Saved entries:
- Opening Delimiter -

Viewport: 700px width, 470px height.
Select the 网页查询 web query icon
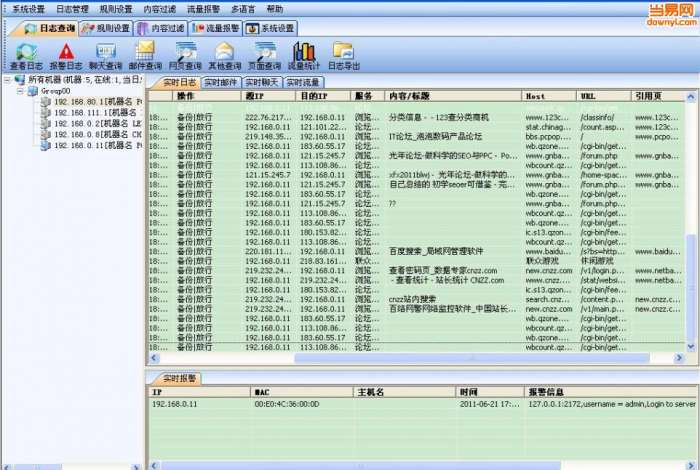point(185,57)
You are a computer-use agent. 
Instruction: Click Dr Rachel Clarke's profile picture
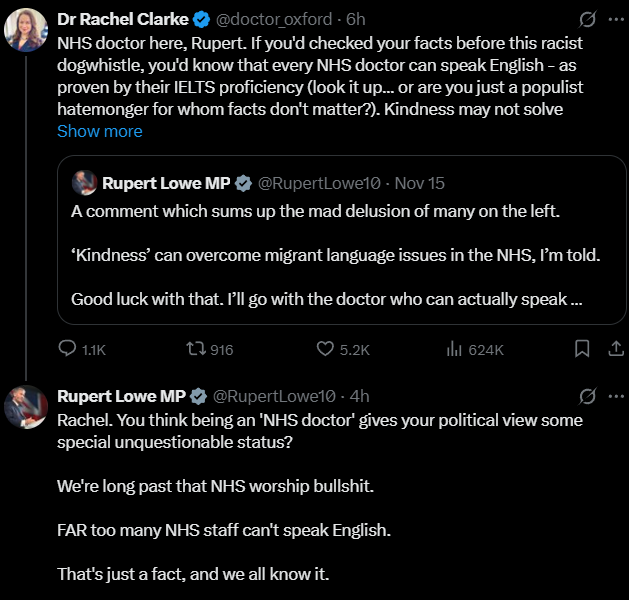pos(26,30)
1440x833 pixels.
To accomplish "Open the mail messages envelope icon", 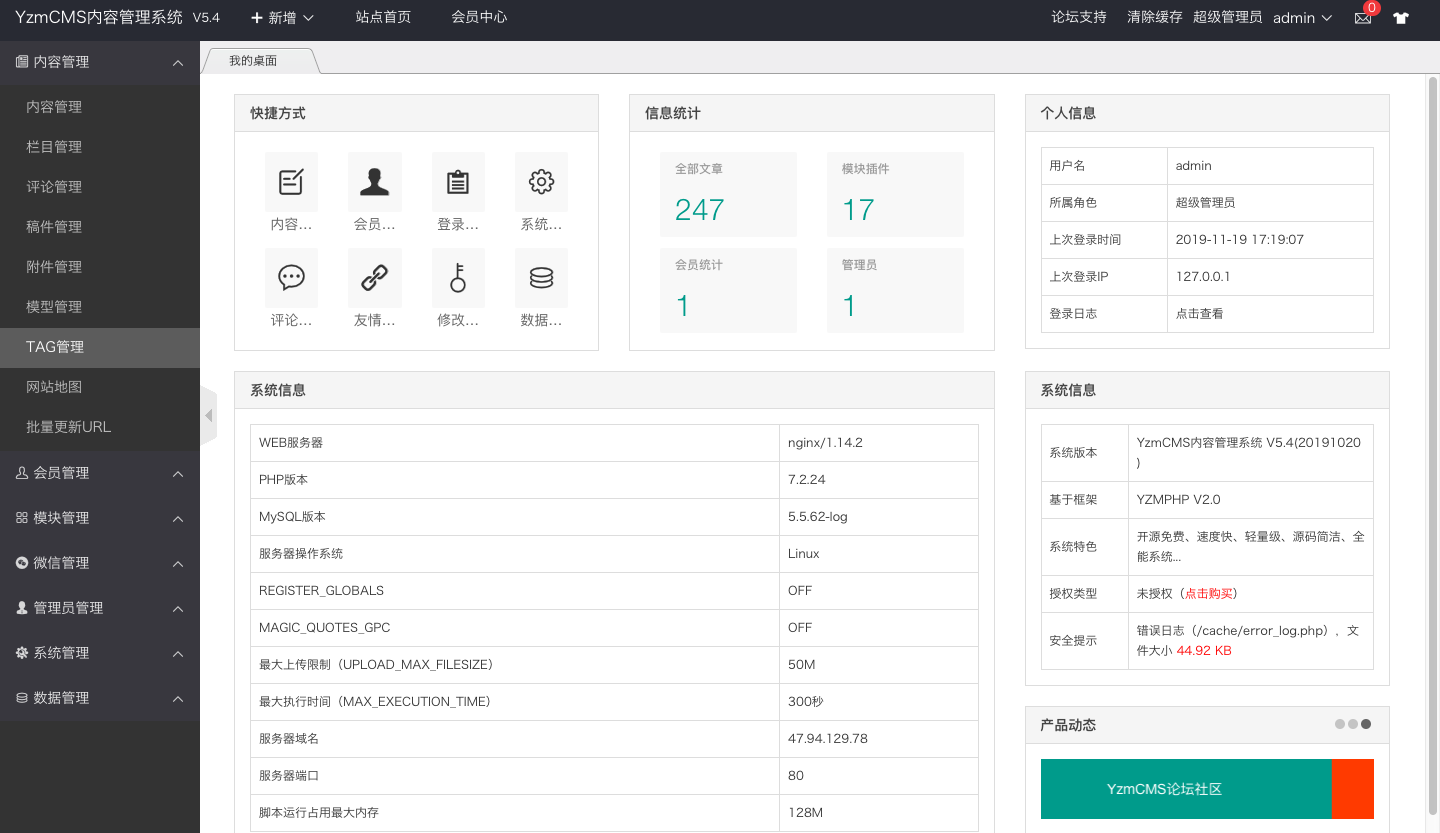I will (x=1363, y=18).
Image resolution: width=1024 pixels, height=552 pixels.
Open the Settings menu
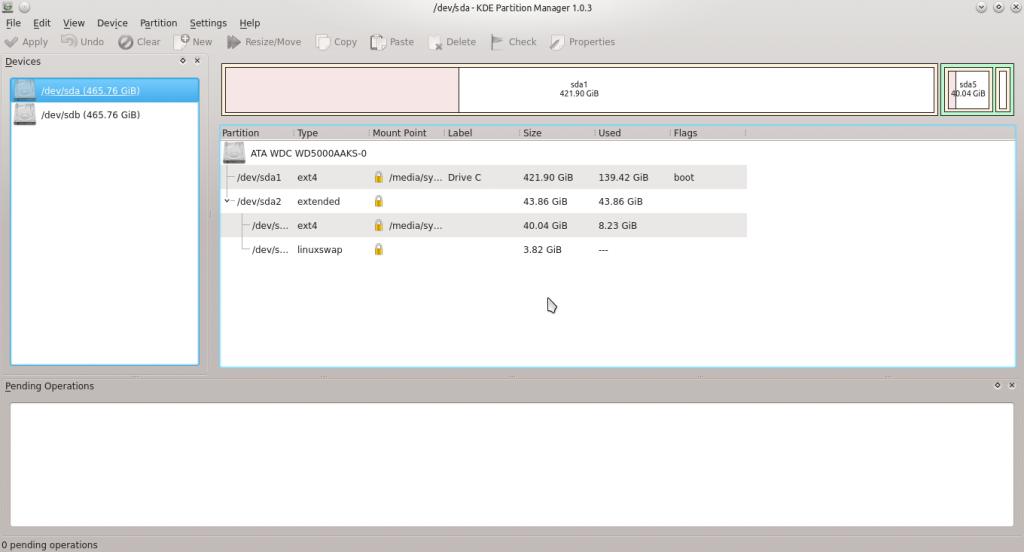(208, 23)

- Closing Delimiter -
- Opening Delimiter -

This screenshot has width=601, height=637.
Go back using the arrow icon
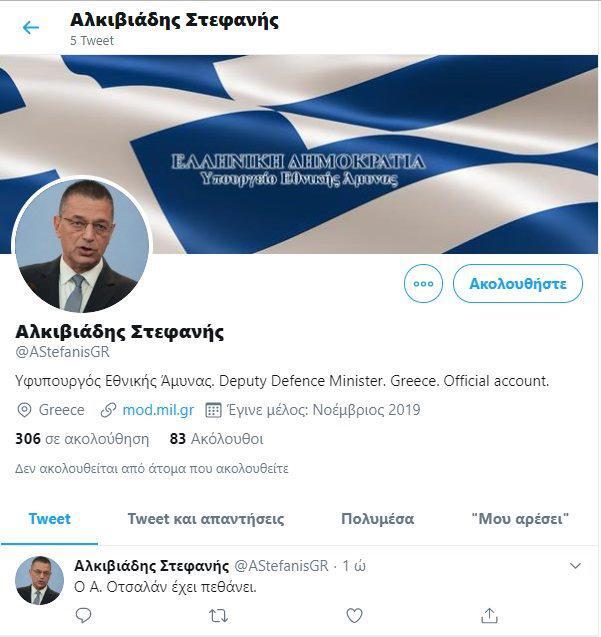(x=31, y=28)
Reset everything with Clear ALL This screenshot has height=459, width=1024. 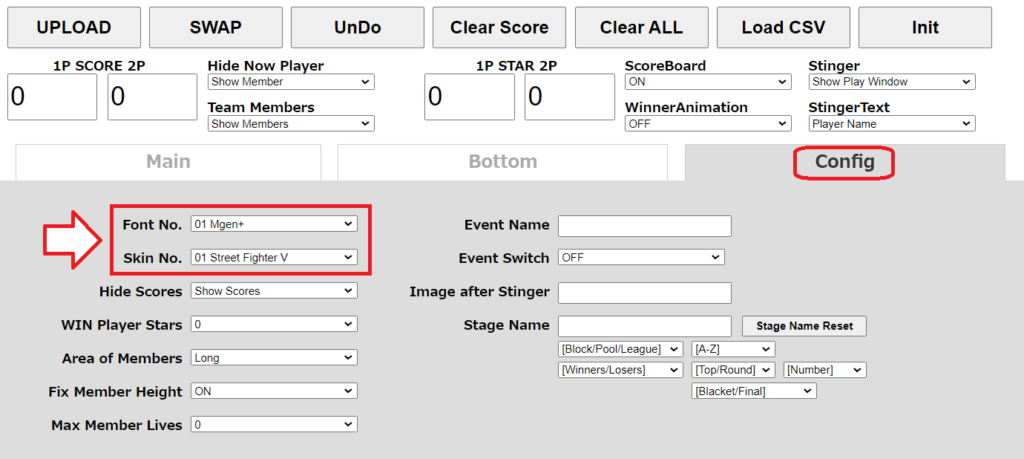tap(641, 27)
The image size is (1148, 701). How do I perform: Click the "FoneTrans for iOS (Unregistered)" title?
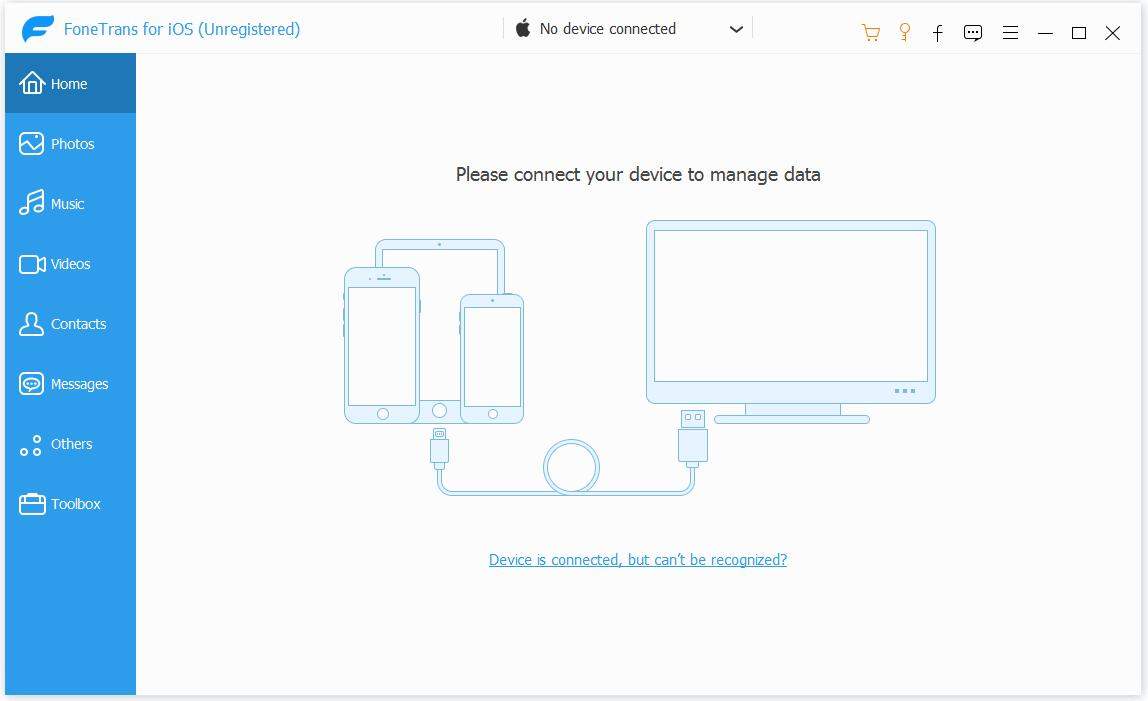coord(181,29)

- Closing Delimiter -
- Opening Delimiter -

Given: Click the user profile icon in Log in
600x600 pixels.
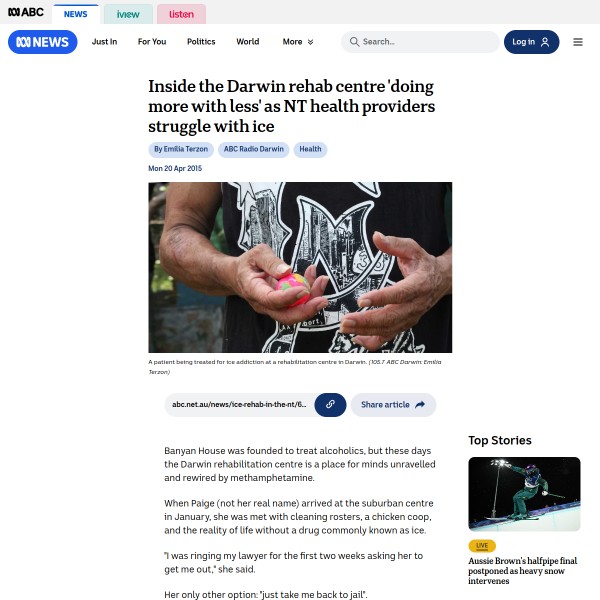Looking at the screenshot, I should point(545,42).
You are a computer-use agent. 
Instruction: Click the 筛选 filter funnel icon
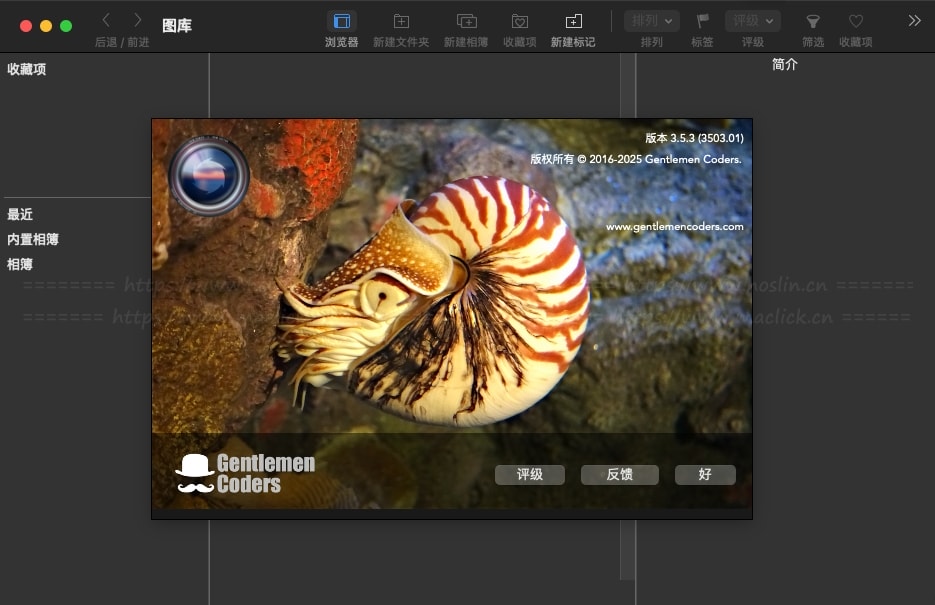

- Closing Delimiter -

■ AIM OF THE TASK: Go to the line above that has "600x600 pixels." and copy exactly from there down to the line that has "Instruction: Click the 筛选 filter funnel icon", both included. Leave the pictures out.

■ EXERCISE RESULT:
600x600 pixels.
Looking at the screenshot, I should point(545,42).
You are a computer-use agent. 
Instruction: Click the 筛选 filter funnel icon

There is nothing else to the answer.